Start of Listed entries
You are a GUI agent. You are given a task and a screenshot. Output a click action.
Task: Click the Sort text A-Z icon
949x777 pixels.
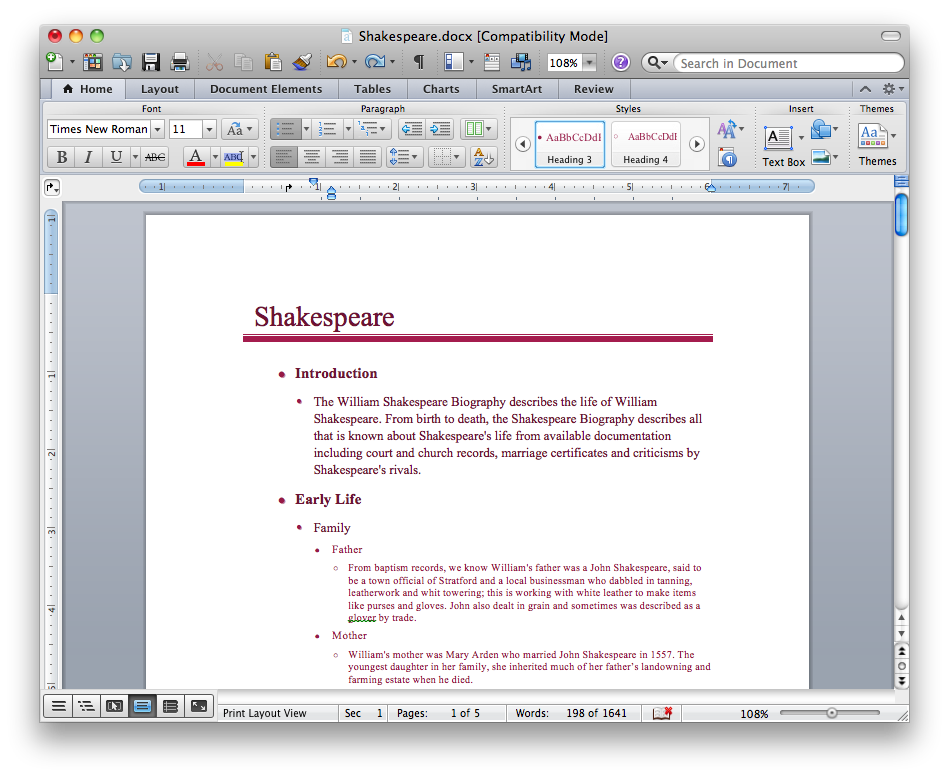[483, 157]
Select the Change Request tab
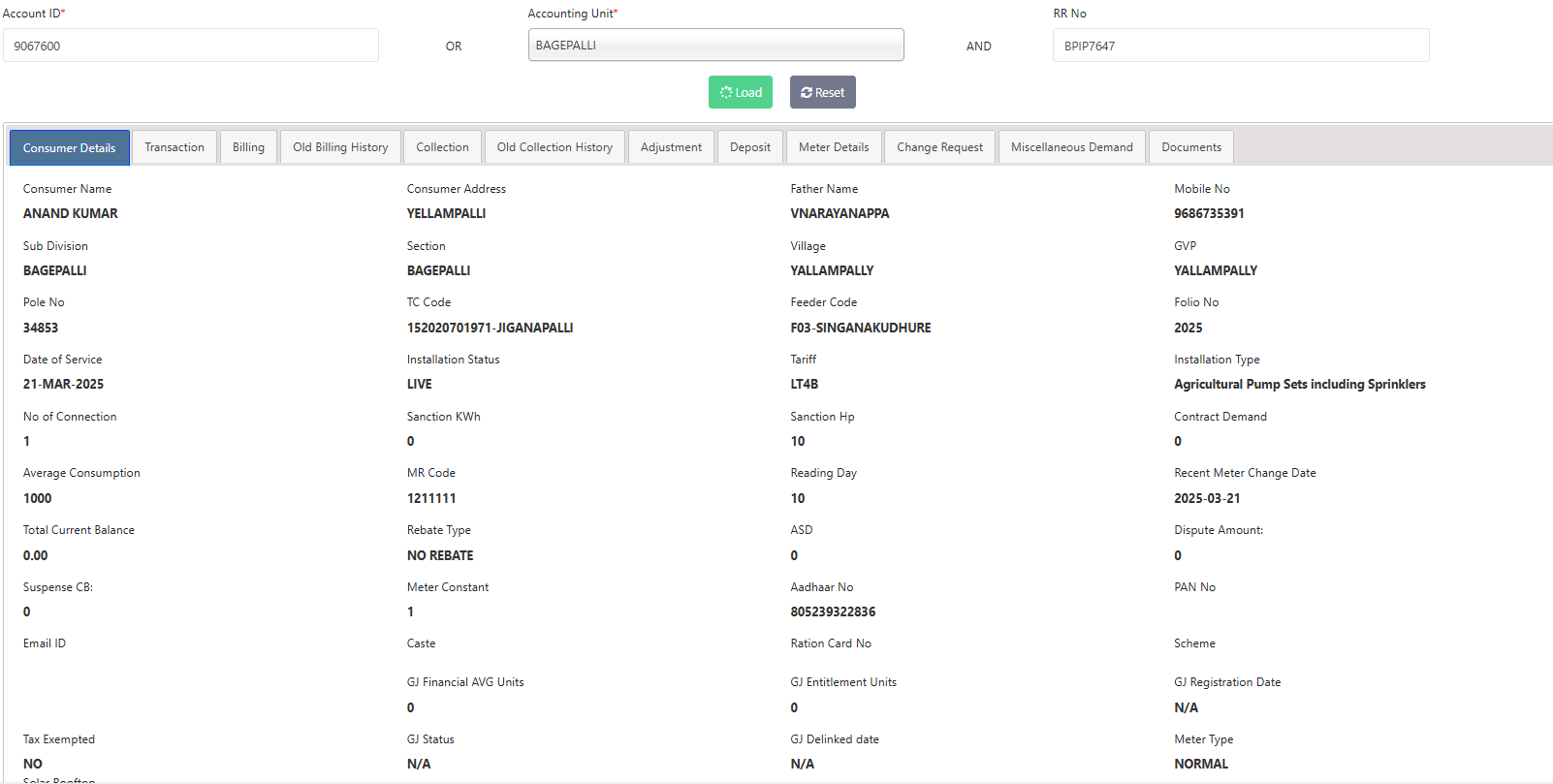Screen dimensions: 1553x784 click(x=939, y=147)
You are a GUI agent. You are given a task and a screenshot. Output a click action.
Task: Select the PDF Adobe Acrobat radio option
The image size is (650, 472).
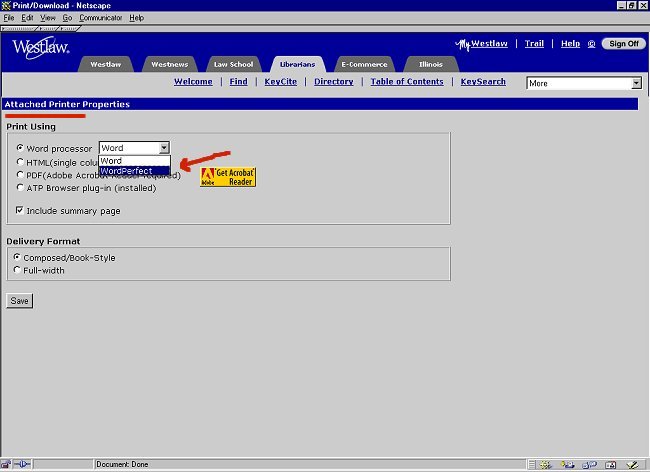point(20,174)
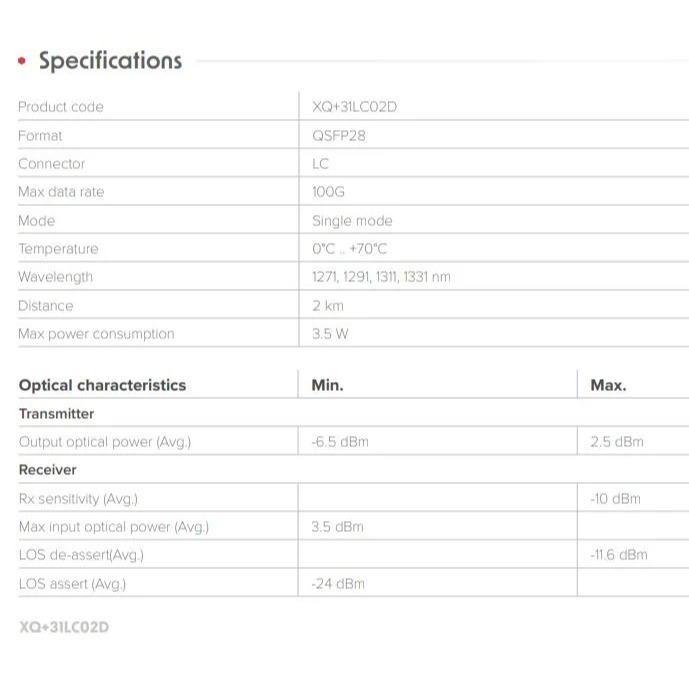Click the Product code row label

[x=60, y=107]
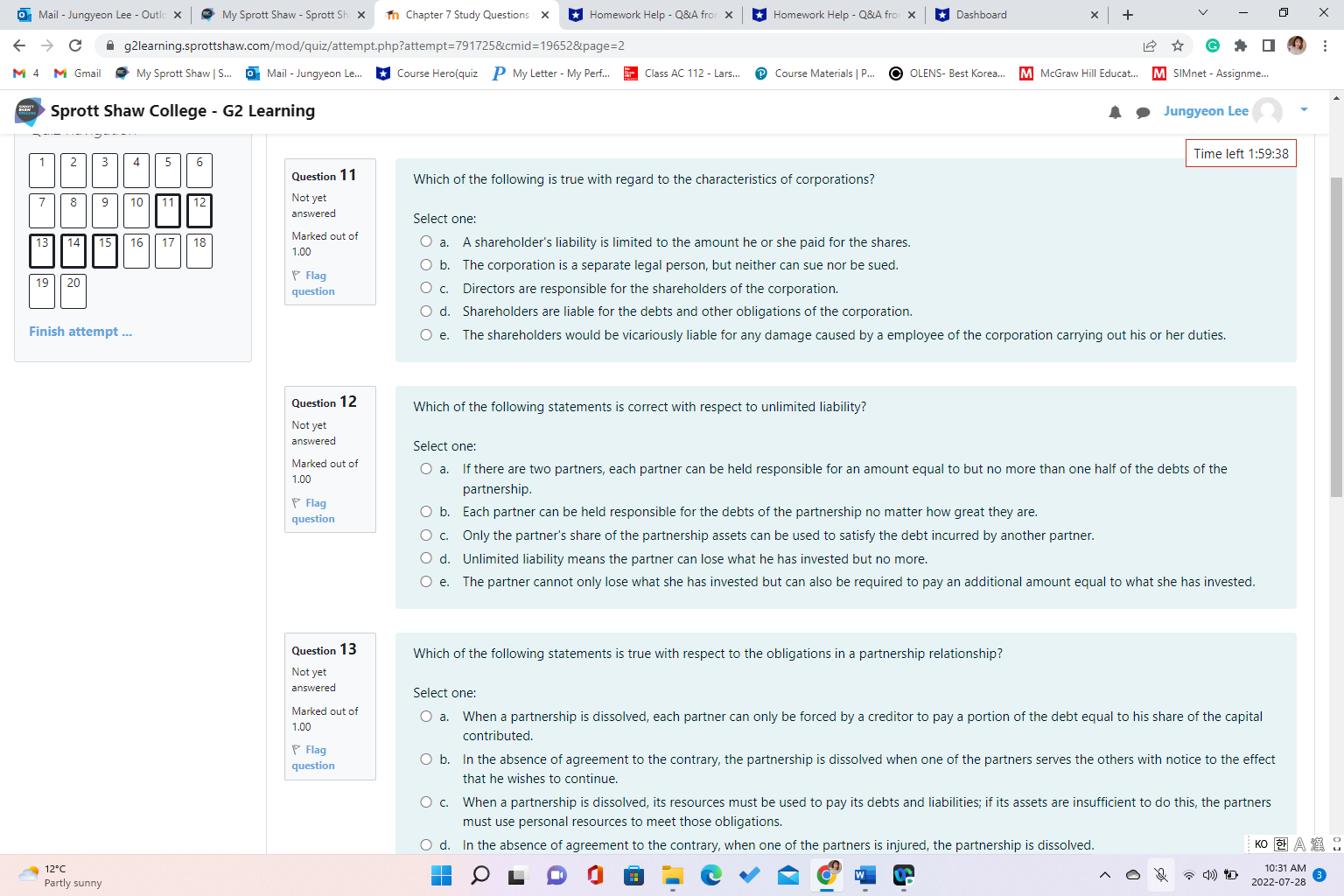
End of Listed entries
▸ **Exercise**:
In the records above, find the line containing "Task: Click the Sort text A-Z icon" and restate it and every line after it word for word, all pictures excluded.

▸ **Response**:
Task: Click the Sort text A-Z icon
949x777 pixels.
[483, 157]
Select the Change Request tab
Screen dimensions: 1553x784 click(x=939, y=147)
You are a GUI agent. You are given a task and a screenshot. Output a click action.
Task: Select the PDF Adobe Acrobat radio option
The image size is (650, 472).
point(20,174)
Click the Product code row label

[x=60, y=107]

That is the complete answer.